• DATA RECORDS:
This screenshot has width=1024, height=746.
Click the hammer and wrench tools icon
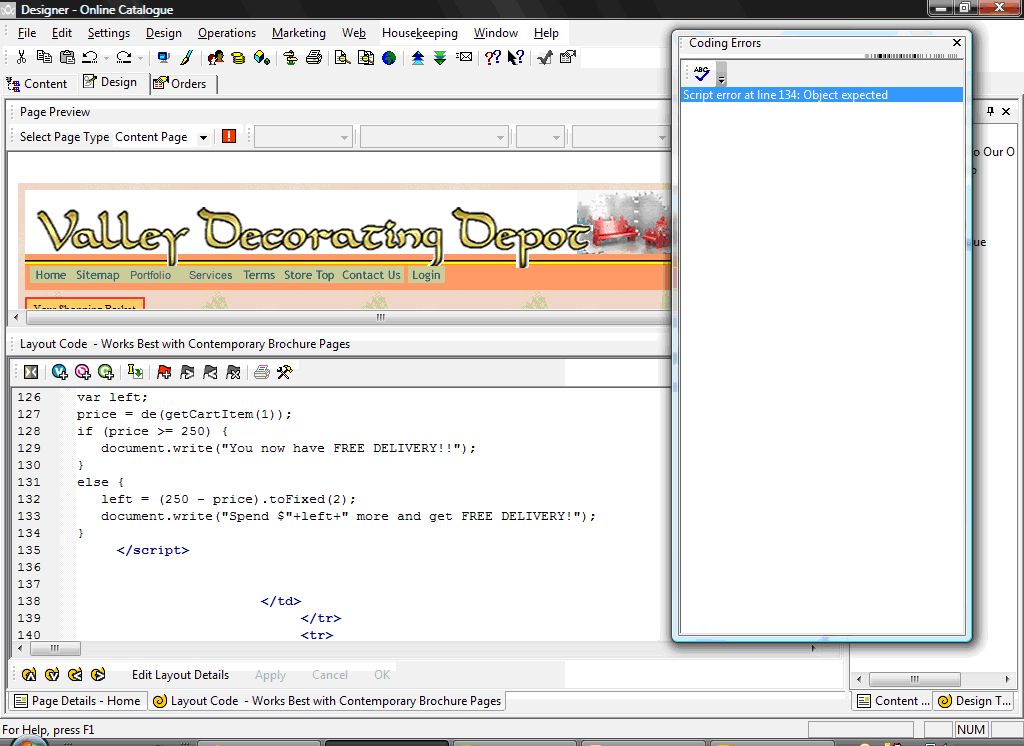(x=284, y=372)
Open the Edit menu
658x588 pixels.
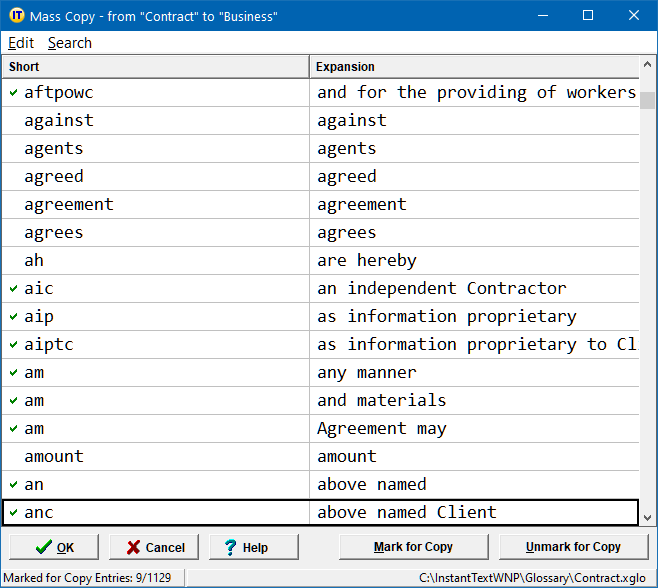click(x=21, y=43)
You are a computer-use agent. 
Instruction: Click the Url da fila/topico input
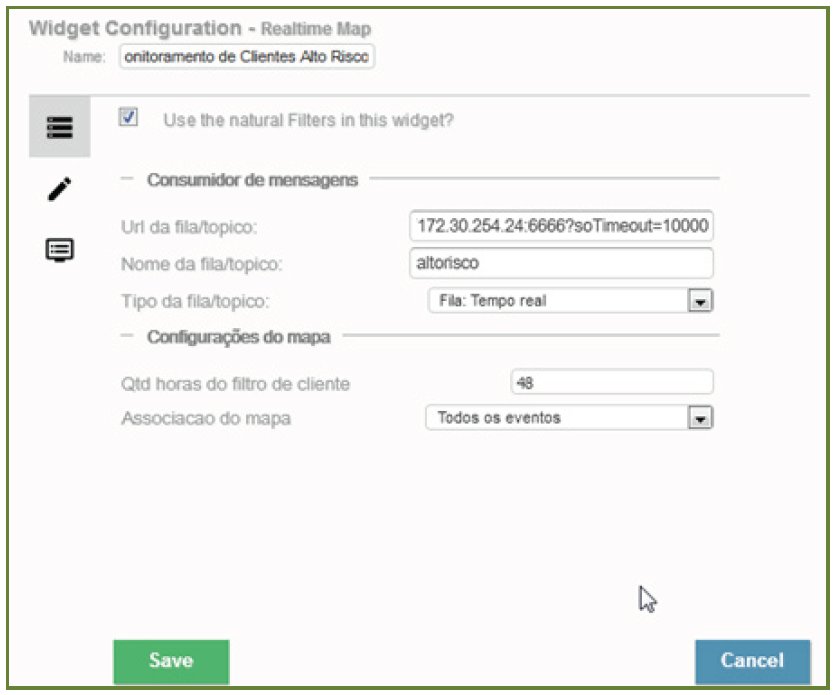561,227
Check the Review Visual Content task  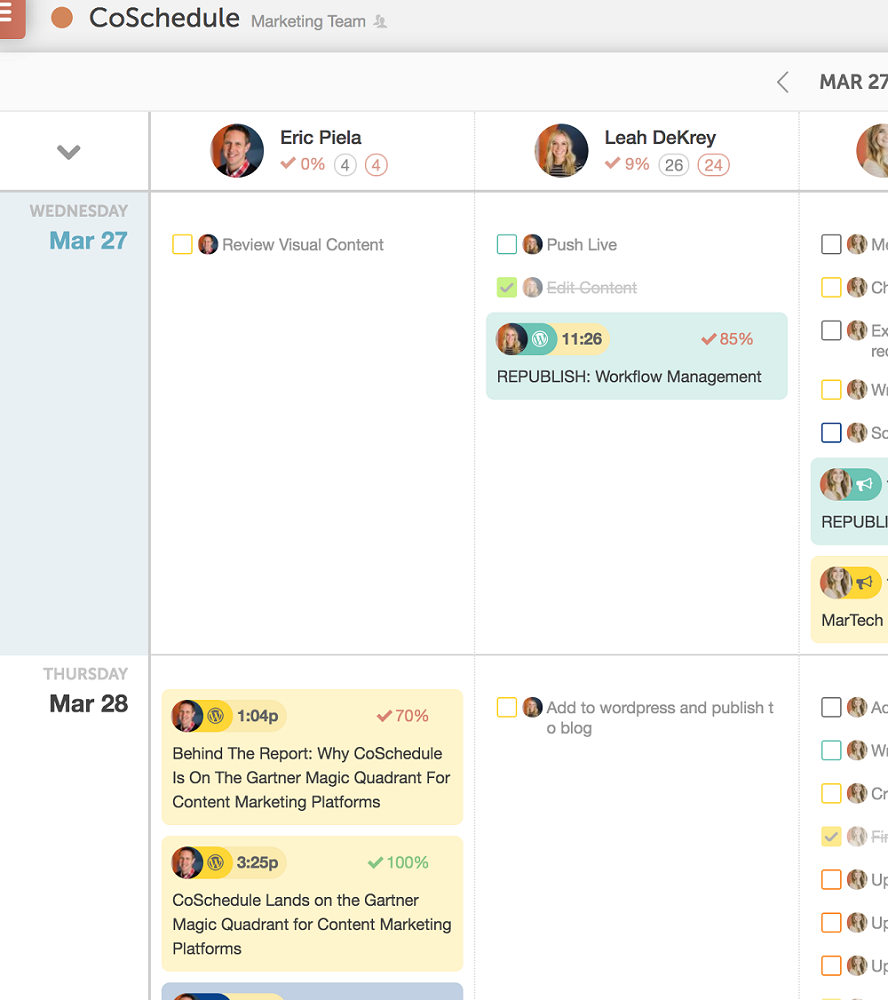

• REQUIREMENT: Everything from the line holding "658x588 pixels." to the close of the records should be written out exactly, both ends included, with pictures omitted.

• RESULT FOR THIS TASK:
658x588 pixels.
click(x=21, y=43)
You are a computer-use agent. 
Instruction: Click the Url da fila/topico input
561,227
Check the Review Visual Content task  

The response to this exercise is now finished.